Она переменилась не разом, а будто волна пошла - поднялась вдруг живая жидкость до уровня моих глаз. Говорила-то Рита по-прежнему, но сама стала как-то вытягиваться, утоньшаться. Руки, совершавшие прежде небрежные мазки-ляпы, замедлили свой ход, изгибаться стали по-особенному. Хотя я, может, присочиняю, пытаясь определить суть этих неожиданных перемен: Рита стала преображаться, и чем больше я пытаюсь описать ее метаморфозу, тем менее убедительной она получается, уходя в детали, как вода в песок.

- А ты здесь? – сказала она, глядя куда—то выше моего плеча.

К нам подошел старик, похожий не то на бомжа, не то на поэта – в пиджаке, с замызганным платочком на синей морщинистой шее.

- Я здесь, - подтвердил он без особого энтузиазма, - Живу здесь недалеко. Переехали. Уже два года.

- Что ж ты не сказал-то? Позвонил бы!

- Позвоню, ага, - он бросал слова, как шелуху от семечек сплевывал. Было очевидно, что случайная встреча с Ритой его не обрадовала. А Рита заходила ходуном. Живая жидкость поднялась в ней зримо, заблестела, переменила старуху совершенно. Но то, что мне показалось удивительным преображением, ему, этому поэту-бомжу, виделось, должно быть, чем-то надоедливым и даже никчемным.

- Позвони мне, если будет время, - попросила Рита.

- Позвоню, - пообещал он, вежливо оскалившись, показывая не столько желтоватые зубы, сколько вопиющий их недостаток.
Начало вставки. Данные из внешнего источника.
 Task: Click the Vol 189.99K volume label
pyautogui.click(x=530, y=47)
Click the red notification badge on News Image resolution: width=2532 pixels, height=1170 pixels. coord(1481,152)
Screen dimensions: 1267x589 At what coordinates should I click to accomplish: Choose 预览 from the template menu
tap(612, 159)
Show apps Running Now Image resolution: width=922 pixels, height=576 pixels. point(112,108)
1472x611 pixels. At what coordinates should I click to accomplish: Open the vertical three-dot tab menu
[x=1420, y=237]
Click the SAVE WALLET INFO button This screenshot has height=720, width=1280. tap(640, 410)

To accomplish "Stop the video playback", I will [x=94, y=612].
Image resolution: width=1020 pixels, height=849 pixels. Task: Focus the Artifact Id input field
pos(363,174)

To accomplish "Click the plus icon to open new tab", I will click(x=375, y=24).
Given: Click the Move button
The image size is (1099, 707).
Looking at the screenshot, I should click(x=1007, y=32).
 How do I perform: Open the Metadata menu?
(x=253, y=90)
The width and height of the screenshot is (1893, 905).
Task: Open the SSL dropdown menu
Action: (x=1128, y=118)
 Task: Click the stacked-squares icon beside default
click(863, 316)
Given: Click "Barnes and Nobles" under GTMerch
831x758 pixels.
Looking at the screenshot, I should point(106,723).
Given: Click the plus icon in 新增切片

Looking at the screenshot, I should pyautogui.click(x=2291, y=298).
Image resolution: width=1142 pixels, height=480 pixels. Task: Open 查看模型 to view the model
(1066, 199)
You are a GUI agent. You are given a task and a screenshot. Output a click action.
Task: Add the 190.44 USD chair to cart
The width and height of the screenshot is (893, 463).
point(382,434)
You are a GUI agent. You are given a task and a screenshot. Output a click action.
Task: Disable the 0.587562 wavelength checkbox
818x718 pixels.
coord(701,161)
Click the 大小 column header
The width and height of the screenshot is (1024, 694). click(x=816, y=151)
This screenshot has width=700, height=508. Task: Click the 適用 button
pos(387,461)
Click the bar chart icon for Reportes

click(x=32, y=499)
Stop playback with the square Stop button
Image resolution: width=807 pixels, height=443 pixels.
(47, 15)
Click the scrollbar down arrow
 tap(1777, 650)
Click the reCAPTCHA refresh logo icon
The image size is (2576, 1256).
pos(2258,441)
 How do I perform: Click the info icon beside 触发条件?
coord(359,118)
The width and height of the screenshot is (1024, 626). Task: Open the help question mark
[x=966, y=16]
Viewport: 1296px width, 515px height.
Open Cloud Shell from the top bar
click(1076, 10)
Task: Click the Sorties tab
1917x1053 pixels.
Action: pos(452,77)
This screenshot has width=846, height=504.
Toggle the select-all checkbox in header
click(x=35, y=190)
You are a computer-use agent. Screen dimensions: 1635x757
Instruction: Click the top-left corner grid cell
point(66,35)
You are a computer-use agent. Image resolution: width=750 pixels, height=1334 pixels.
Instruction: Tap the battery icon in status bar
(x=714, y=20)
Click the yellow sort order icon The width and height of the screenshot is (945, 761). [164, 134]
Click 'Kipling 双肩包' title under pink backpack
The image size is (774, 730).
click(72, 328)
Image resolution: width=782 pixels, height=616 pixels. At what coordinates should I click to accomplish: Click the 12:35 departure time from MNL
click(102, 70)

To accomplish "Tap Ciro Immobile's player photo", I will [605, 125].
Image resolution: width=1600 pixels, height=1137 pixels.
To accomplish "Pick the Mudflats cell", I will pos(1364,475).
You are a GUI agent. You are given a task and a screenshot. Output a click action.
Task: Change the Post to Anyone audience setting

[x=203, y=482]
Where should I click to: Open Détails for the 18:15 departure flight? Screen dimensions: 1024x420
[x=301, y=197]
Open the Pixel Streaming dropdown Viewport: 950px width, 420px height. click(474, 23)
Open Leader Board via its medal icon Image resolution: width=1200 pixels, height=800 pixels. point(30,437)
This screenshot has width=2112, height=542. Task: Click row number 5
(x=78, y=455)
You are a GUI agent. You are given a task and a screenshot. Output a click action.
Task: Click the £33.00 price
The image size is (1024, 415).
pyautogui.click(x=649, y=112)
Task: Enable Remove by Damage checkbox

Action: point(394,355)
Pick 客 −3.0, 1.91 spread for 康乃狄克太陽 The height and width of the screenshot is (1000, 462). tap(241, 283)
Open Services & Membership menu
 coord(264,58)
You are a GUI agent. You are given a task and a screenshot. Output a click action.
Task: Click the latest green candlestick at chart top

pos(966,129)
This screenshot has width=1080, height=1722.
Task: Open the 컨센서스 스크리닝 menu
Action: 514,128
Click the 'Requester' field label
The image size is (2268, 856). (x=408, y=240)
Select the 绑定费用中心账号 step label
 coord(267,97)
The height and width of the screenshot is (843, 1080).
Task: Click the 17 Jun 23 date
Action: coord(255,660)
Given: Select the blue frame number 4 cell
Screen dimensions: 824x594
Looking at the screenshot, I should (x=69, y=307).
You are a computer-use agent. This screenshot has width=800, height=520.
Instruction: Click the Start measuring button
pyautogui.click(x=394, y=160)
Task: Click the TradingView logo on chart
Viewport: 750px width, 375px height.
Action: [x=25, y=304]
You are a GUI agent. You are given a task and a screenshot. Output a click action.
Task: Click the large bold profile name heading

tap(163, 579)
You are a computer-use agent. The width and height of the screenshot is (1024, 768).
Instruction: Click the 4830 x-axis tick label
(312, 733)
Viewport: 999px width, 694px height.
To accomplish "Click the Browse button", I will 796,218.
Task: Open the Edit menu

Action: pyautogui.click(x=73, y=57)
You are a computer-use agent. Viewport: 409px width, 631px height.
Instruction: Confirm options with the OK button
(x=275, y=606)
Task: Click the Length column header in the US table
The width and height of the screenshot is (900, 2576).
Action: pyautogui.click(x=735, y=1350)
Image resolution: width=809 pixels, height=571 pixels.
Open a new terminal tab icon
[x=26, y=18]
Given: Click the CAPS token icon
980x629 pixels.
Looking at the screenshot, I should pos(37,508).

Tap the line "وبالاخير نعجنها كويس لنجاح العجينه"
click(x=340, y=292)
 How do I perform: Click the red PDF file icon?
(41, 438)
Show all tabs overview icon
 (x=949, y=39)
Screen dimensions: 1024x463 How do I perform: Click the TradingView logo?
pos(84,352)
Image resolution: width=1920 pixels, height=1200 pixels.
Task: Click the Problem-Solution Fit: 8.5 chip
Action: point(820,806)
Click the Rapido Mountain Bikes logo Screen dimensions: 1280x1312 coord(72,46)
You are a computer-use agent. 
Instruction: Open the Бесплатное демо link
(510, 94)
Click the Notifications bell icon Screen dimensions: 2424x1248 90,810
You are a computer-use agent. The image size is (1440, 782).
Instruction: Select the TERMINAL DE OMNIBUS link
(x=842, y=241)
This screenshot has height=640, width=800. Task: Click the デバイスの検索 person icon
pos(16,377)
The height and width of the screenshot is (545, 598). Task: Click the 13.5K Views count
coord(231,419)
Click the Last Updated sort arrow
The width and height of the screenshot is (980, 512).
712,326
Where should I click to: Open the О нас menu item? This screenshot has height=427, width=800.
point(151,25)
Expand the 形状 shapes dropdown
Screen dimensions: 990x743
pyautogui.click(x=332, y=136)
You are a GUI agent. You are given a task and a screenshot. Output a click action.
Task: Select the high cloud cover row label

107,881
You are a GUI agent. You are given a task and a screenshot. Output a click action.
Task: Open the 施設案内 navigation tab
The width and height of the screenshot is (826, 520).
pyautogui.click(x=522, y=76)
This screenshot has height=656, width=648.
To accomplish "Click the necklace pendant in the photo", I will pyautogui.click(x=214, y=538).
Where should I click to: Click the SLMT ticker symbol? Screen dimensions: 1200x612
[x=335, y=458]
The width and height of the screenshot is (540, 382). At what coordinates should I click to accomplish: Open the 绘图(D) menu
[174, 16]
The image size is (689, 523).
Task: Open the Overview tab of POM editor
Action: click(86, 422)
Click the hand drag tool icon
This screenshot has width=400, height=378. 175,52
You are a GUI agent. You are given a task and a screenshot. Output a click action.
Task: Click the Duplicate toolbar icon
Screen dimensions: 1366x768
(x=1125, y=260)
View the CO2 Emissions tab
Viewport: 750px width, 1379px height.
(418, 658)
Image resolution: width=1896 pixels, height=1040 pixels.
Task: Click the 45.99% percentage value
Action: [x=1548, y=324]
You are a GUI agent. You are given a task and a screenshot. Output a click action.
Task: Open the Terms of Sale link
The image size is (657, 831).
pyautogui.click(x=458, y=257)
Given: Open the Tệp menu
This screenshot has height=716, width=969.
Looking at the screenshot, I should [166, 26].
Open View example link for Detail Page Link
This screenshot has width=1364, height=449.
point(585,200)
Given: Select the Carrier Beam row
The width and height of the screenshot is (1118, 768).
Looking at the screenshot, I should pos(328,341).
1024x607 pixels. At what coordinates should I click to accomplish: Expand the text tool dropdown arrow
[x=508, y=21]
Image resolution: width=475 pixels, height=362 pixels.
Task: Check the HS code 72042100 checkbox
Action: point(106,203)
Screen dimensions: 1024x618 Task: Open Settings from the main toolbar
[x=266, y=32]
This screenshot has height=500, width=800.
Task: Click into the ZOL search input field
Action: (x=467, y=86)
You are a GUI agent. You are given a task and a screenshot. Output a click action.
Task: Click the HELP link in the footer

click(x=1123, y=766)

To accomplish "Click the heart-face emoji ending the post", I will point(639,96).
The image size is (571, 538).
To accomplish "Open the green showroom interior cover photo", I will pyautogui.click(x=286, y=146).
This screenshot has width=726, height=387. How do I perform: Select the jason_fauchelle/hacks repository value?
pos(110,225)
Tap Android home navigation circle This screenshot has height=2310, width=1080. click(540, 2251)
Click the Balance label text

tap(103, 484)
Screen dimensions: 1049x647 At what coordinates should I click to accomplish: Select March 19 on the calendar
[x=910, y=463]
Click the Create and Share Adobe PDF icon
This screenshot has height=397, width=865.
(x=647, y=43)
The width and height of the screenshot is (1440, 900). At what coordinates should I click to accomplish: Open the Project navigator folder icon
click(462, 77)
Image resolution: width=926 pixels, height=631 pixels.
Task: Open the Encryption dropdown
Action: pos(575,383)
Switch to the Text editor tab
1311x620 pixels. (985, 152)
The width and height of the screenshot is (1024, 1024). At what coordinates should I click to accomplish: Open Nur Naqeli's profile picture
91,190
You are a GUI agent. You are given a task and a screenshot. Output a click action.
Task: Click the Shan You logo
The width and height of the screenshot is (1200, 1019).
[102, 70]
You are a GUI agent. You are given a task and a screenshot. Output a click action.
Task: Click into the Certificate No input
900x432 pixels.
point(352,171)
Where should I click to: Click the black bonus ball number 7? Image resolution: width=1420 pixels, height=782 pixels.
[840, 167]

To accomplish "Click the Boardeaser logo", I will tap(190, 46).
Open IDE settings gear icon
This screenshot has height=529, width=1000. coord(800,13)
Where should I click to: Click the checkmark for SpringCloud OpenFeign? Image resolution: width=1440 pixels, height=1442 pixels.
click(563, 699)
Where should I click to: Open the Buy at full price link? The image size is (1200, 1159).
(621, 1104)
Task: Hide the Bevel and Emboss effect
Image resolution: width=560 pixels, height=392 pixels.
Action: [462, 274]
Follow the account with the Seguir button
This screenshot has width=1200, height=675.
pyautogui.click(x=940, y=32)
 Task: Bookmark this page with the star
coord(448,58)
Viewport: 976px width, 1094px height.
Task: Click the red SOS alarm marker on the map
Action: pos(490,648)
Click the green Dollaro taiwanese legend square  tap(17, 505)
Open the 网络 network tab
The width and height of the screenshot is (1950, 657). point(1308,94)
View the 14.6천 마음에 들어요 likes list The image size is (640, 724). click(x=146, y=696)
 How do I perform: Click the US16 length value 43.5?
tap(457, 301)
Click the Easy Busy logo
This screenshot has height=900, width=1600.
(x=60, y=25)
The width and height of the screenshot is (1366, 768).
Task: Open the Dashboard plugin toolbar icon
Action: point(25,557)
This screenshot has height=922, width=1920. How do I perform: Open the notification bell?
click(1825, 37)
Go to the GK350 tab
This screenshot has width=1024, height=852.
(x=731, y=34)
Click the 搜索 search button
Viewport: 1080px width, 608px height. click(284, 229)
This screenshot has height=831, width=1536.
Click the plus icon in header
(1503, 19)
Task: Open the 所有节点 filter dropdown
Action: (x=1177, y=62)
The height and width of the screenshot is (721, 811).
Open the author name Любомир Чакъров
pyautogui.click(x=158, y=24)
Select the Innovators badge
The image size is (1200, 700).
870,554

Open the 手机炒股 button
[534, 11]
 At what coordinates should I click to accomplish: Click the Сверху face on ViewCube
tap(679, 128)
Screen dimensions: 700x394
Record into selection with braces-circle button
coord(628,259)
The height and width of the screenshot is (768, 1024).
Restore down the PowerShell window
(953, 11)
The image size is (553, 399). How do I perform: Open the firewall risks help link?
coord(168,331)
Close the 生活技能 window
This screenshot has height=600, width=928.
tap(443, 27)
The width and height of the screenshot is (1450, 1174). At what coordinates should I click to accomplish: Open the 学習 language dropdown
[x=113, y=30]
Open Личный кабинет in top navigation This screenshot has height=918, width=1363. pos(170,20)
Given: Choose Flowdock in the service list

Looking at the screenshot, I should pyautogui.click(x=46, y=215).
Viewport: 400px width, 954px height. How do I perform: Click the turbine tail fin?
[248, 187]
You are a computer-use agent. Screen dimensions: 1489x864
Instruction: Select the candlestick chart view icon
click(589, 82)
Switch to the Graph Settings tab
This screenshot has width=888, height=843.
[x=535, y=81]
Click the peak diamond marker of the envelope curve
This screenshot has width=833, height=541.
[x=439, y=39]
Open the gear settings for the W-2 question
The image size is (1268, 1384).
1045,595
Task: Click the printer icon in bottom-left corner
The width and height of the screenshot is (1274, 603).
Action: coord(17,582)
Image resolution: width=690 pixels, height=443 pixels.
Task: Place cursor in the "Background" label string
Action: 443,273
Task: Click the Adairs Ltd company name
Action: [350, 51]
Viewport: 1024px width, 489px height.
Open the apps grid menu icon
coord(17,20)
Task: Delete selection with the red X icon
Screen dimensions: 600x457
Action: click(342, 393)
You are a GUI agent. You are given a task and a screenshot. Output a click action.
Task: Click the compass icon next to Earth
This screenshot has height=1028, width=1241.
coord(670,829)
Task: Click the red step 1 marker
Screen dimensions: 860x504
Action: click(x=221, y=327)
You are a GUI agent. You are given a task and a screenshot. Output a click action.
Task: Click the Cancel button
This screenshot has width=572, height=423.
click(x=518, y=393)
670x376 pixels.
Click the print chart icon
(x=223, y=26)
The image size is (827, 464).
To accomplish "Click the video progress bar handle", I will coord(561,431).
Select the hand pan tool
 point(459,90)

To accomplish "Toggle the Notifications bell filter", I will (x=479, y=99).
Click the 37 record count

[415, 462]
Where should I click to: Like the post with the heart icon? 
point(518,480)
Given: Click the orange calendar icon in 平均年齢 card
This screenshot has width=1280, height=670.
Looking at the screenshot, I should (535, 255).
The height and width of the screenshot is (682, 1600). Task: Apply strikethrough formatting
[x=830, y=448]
Вероятно, он был когда-то хорош собой, но было это так давно, что следы былой привлекательности остались только самые нелепые: платочек вот, водевильный.

Когда он скрылся за моей спиной, я даже не стал оглядываться – я был увлечен трепыхавшейся Ритой. Ее живая ртуть (пусть уж так называется это душевное вещество) мерцала, переливалась как-то – не могла остановиться.

- Жили мы, - сказала Рита что-то не совсем определенное. Жила ли она с этим стариком, когда тот был молод? Была ли она с ним жива, а потом сделалась унылой старухой?

С того времени я не перестал звать ее «тортиллой», но слушал уже куда с большим вниманием.

- Меня завораживает способность любить. Такое не каждому дается, - пояснил я приятелю, - Есть люди-чурки, которые к чувствам неспособны. Они рождаются готовыми железобетонными блоками. А есть люди-чувства, и никогда не знаешь кто – где.

- В какой тортилле, - насмешничая, заключил он. Сам, кстати, немолодой, а временами не по возрасту влюбленный.